Le thème essentiel du roman est celui de la révolution scientifique que représente la découverte de ces fossiles. Ceux-ci prouvaient que la Création ne s'était pas fait en sept jours comme le disait la Bible et que les espèces animales n'avaient cessé d'évoluer depuis leur création, certaines disparaissant, incapables d'adaptation. C'était remettre en cause l'infaillibilité de Dieu. Bref! Ces découvertes montraient que les théories darwiniennes étaient fondées scientifiquement. Le bouleversement des mentalités que cela impliquait, le scandale au niveau de l'Eglise, le malaise éprouvé même chez les scientifiques dérangés dans leurs croyances religieuses furent énormes à l'époque! Il suffit pour l'imaginer de constater que des théories obscurantistes,  anti-darwiniennes, sont encore remises à l'honneur aux Etats-Unis de nos jours pour comprendre l'importance de Mary Anning et de ses découvertes dans l'évolution des sciences!
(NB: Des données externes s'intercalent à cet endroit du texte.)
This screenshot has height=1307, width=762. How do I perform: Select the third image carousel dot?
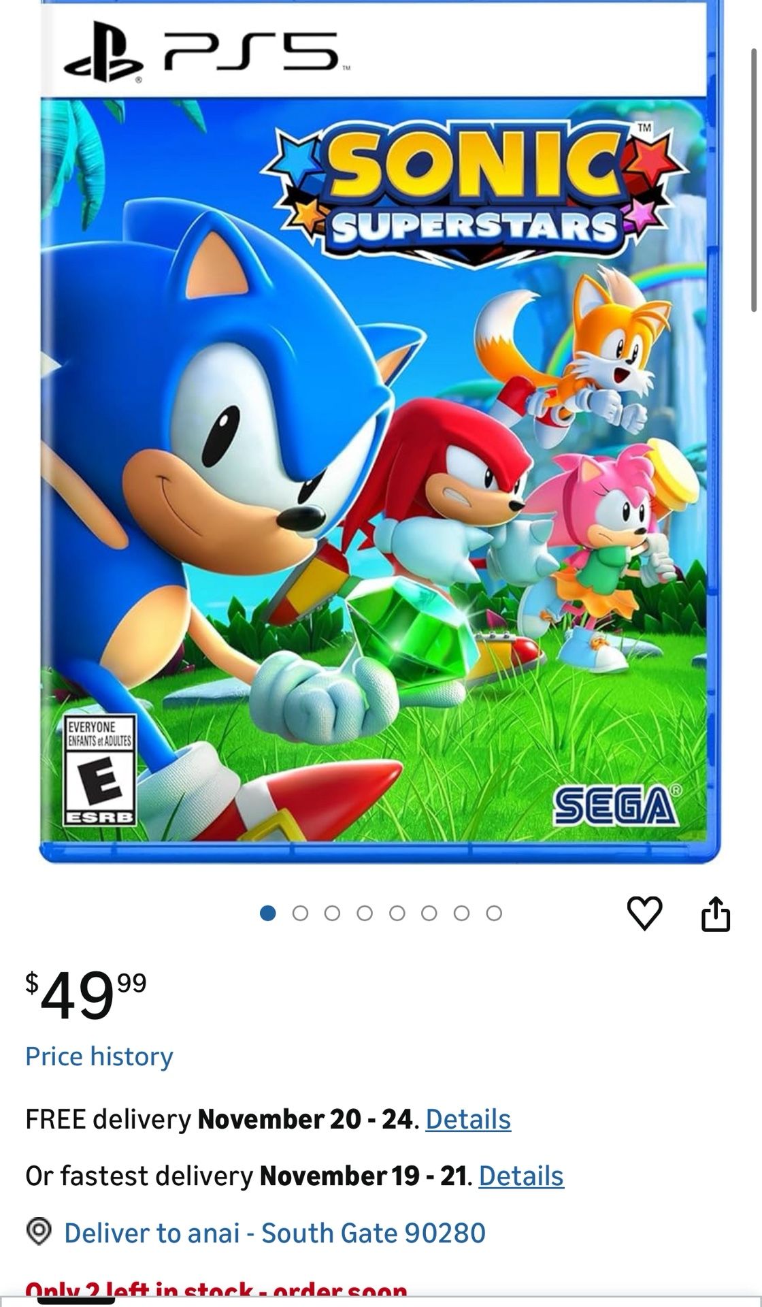point(332,913)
Dans le roman, nous vivons les recherches, les attentes, les interrogations de la jeune fille avec la même curiosité qu'elle! Nous sommes aussi avides de savoir ce que sont ces formes nouvelles, monstrueuse, étranges qu'elle arrache à la pierre. Ces fossiles géants, Mary et les gens autour d'elle, les appellent invariablement "crocodiles" mais ils se révèlent, une fois étudiés, des espèces disparues comme le ptérosaure ou l'ichtyosaure
Un autre thème tient à coeur à Tracy Chevalier, c'est celui de la condition de la femme en ce début du XIXème siècle.
Elizabeth Philpot, célibataire sans beauté et sans fortune est obligée de vivre à Lyme, loin de Londres, pour des raisons économiques. Elle n'a aucune liberté, dépendant de son frère en toutes choses, une fois que ses parents ont disparu. L'on sent bien l'ombre de Jane Austen qui vient planer ici, Jane Austen qui vivait à la même époque que Elizabeth et qui est passée à Lyme en 1824. D'une manière générale, la femme considérée comme inférieure, n'a pas la liberté de voyager seule, de sortir dans la rue non accompagnée. Elle n'est pas admise, quel que soit son intérêt,  aux rencontres de la Geological Society, elle est jugée inapte à donner son avis sur les fossiles alors qu'elle en connaît plus que certains hommes qui lui donnent des leçons. C'est ce que ressent souvent Elizabeth Philpot qui, appartenant à un milieu social plus élevé que celui de Mary, acquiert, cependant, le droit d'être entendue. Alors que Mary Anning est méprisée, méconnue. Il faudra attendre  une publication de Cuvier en France en 1825 pour que son nom soit pour la première fois prononcé! C'est dans le combat qu'elle mène pour faire reconnaître Mary, qu'Elizabeth va prendre conscience qu'elle peut être indépendante et qu'elle n'a pas à être traitée comme une éternelle mineure!
Un bon roman dont la lecture présente de nombreux centres d'intérêt.